The fate of the Barbados National Terminal Company Ltd (BNTCL) appears to be dangling in wind, with Government noticeable silent in the aftermath of the Fair Trading Commission’s (FTC) ruling on the proposed sale to the Kyffin Simpson-led Sol group.
When contacted this morning for comment on the matter, Minister in the Office of the Prime Minister with responsibility for energy Senator Darcy Boyce issued a very terse remark.
“When we wish to say something we will say something. If and when we wish to say something we would issues a formal statement on it. At this stage I am not saying anything on it,” Boyce told Barbados TODAY in the wake of last week’s FTC ruling that the deal could only go ahead if certain conditions were met.
These include a stipulation that there could be no 15-year moratorium on the construction of new terminal facilities.
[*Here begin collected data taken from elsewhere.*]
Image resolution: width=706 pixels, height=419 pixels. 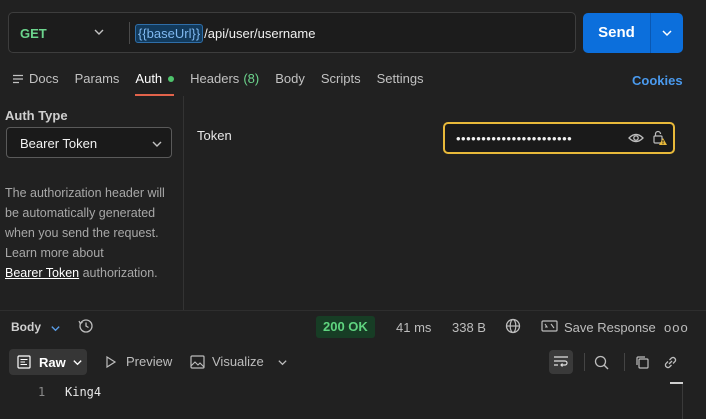 What do you see at coordinates (514, 138) in the screenshot?
I see `token-masked-value: •••••••••••••••••••••••` at bounding box center [514, 138].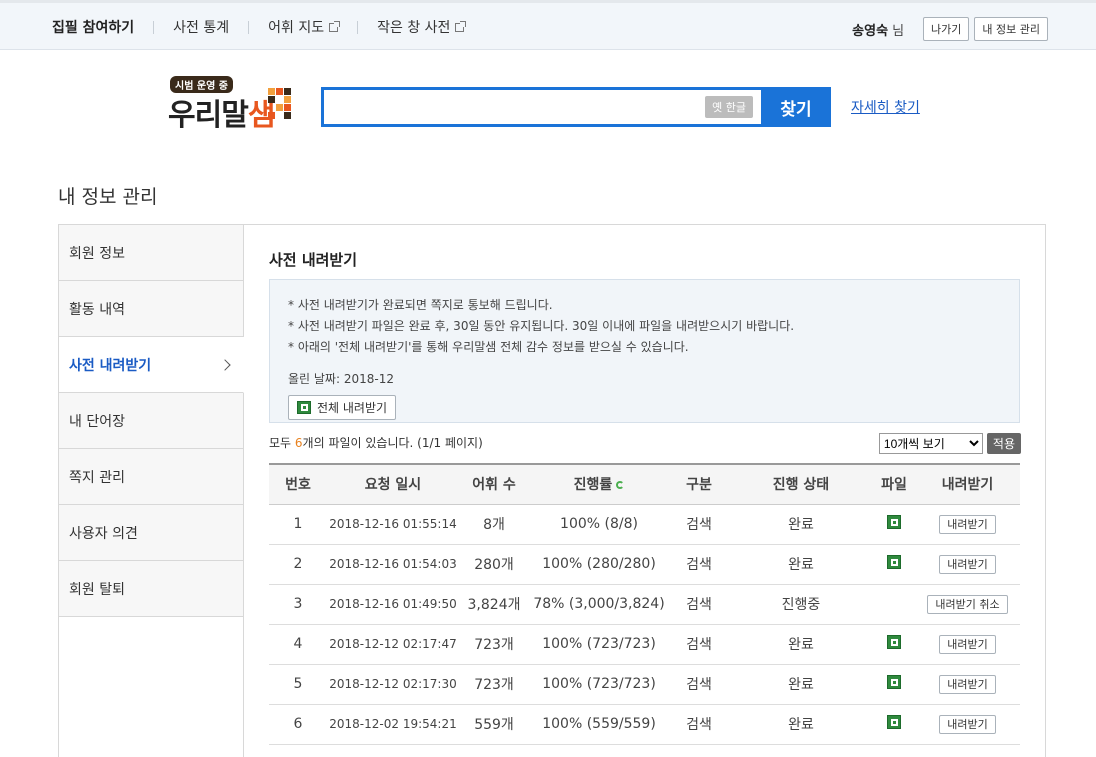 The width and height of the screenshot is (1096, 757). I want to click on col-header-count: 어휘 수, so click(494, 484).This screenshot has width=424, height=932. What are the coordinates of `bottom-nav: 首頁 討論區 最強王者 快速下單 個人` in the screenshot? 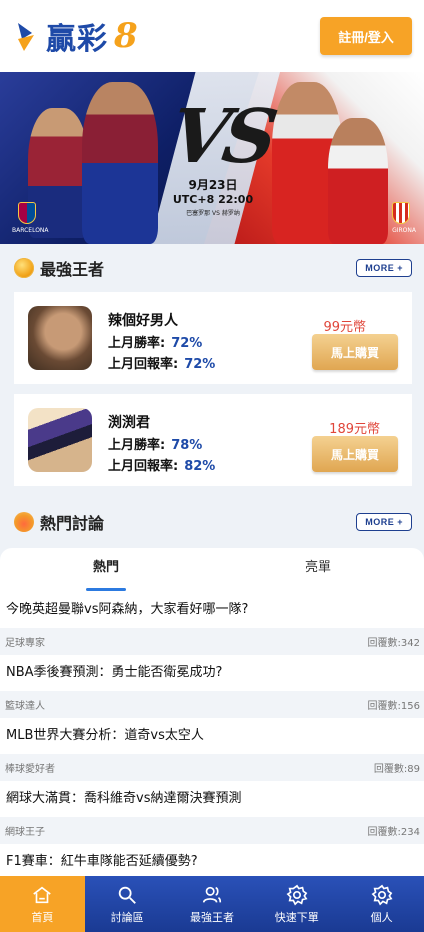 It's located at (212, 904).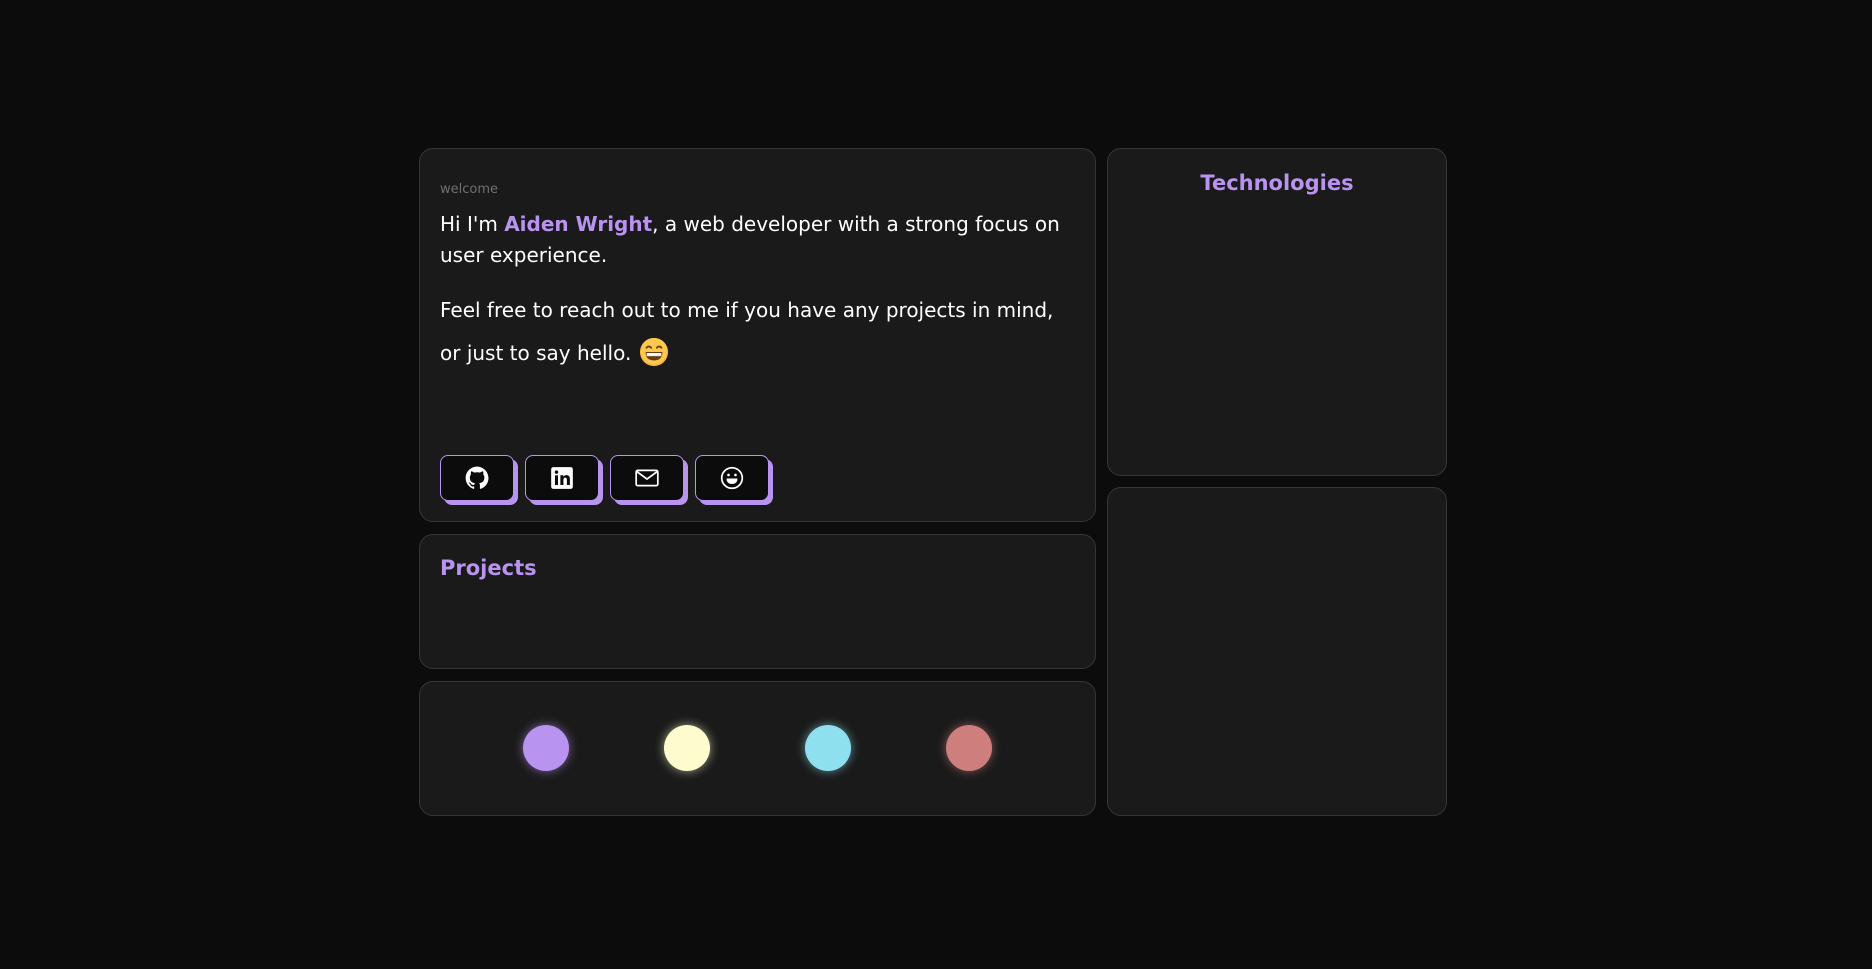 The width and height of the screenshot is (1872, 969). Describe the element at coordinates (1277, 312) in the screenshot. I see `technologies-card: Technologies` at that location.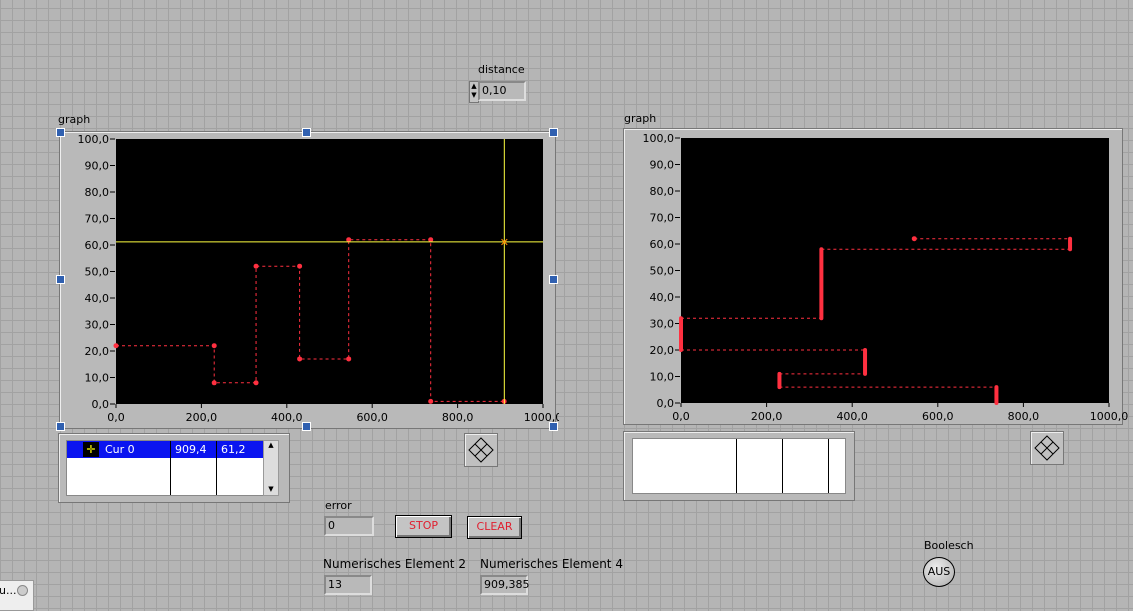  Describe the element at coordinates (348, 585) in the screenshot. I see `num2-indicator: 13` at that location.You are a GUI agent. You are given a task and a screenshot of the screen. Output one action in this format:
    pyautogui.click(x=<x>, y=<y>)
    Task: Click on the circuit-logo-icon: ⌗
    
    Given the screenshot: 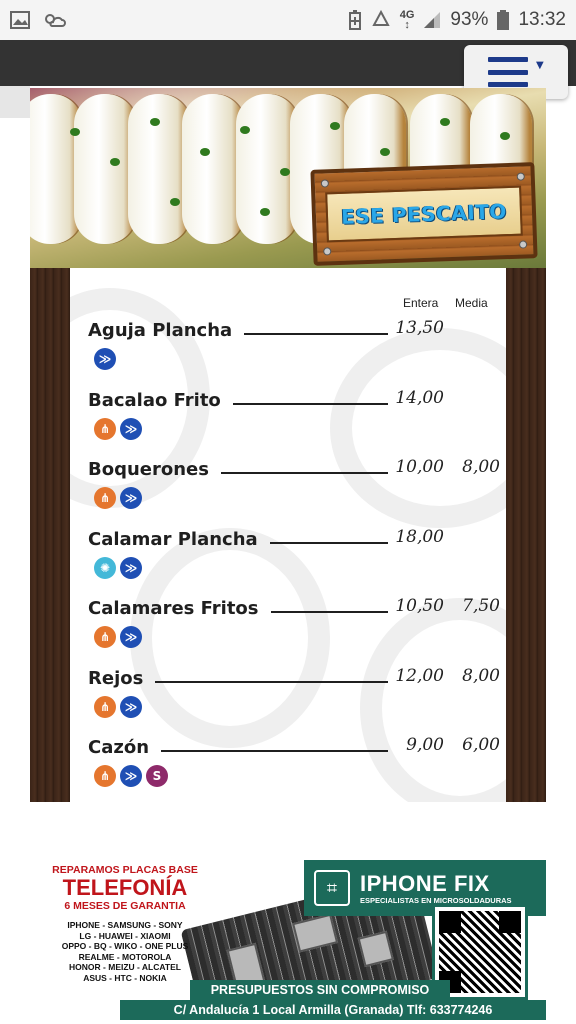 What is the action you would take?
    pyautogui.click(x=332, y=888)
    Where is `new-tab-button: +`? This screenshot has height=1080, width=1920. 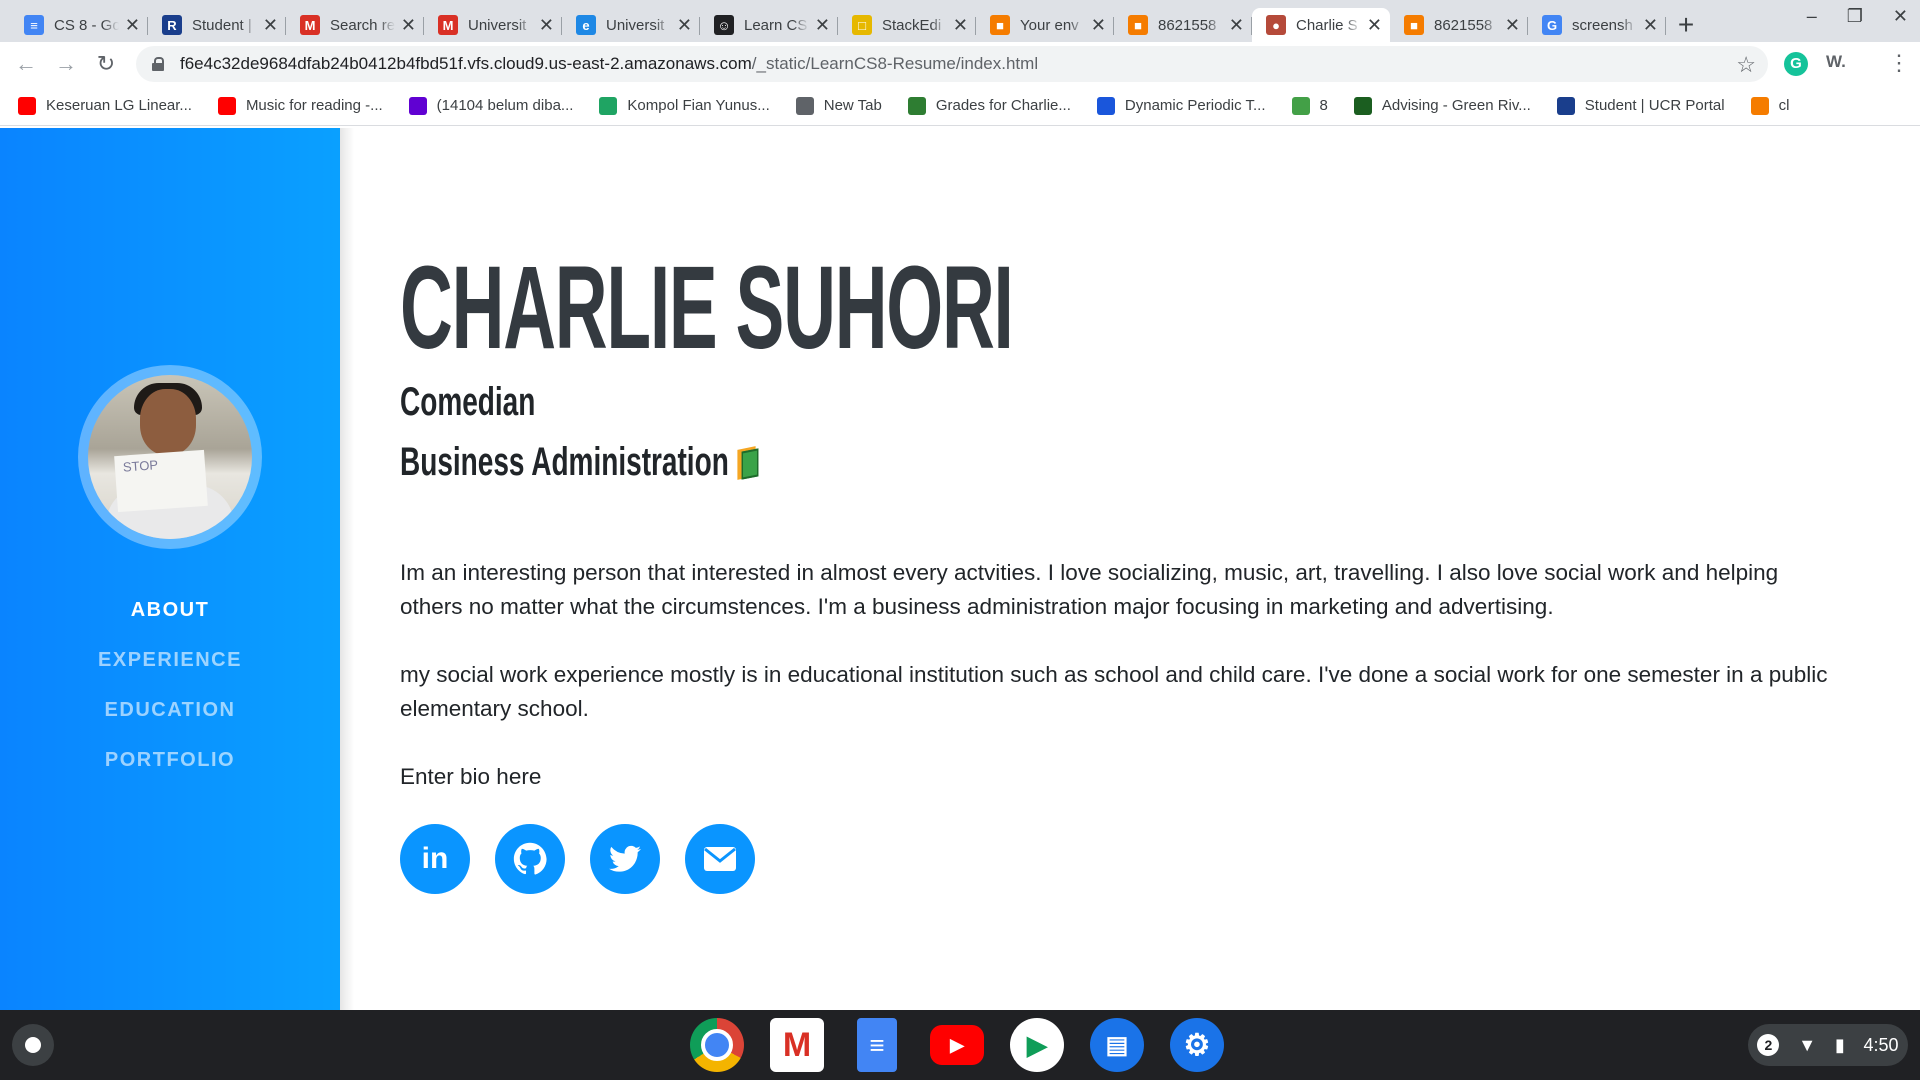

The regulatory body also rejected Sol’s call for a 32 per cent pre-sale increase in throughput fees at the Fairy Valley storage site, on the basis that it could impinge on the provisions of the Fair Competition Act, which prohibits post-merger increases in prices.
With the controversial deal, there were also concerns that costs would likely be passed onto consumers and that Sol could end up with an energy monopoly.
However, Sol is insisting that the deal is still in the best interest of Barbados.
“Sol is a Barbadian company, first and foremost, and this very modest increase [32 per cent increase in throughput fees] would help us run a state-of-the-art facility, and the proceeds stemming from the sale would help the government fund other much-needed projects and programmes,” the company’s
Regional Manager Roger Bryan said in a statement issued last Friday.
He also said the sum offered for the purchase of BNTCL would inject some well-needed foreign exchange into the Barbados economy, at a time where the Barbados economy desperately needs the boost.
The Freundel Stuart administration has been banking on the sale to boost the island’s free falling foreign reserves, which fell below $600 million at the end of September, well below the 12-week benchmark recommended by the Central Bank of Barbados.
It was only last month that Minister of Finance Chris Sinckler told annual conference of the Institute of Chartered Accountants of Barbados that the expeditious conclusion of these BNTCL sale and the proposed sale of the Hilton Hotel would give the country the breathing space it needed to address the medium and longer-term challenges with foreign exchange earnings and retention for the island as a whole.
However, both deals are yet to be formalized and serious doubt currently being expressed over whether Sol would still be willing to pay the US$100 million asking price.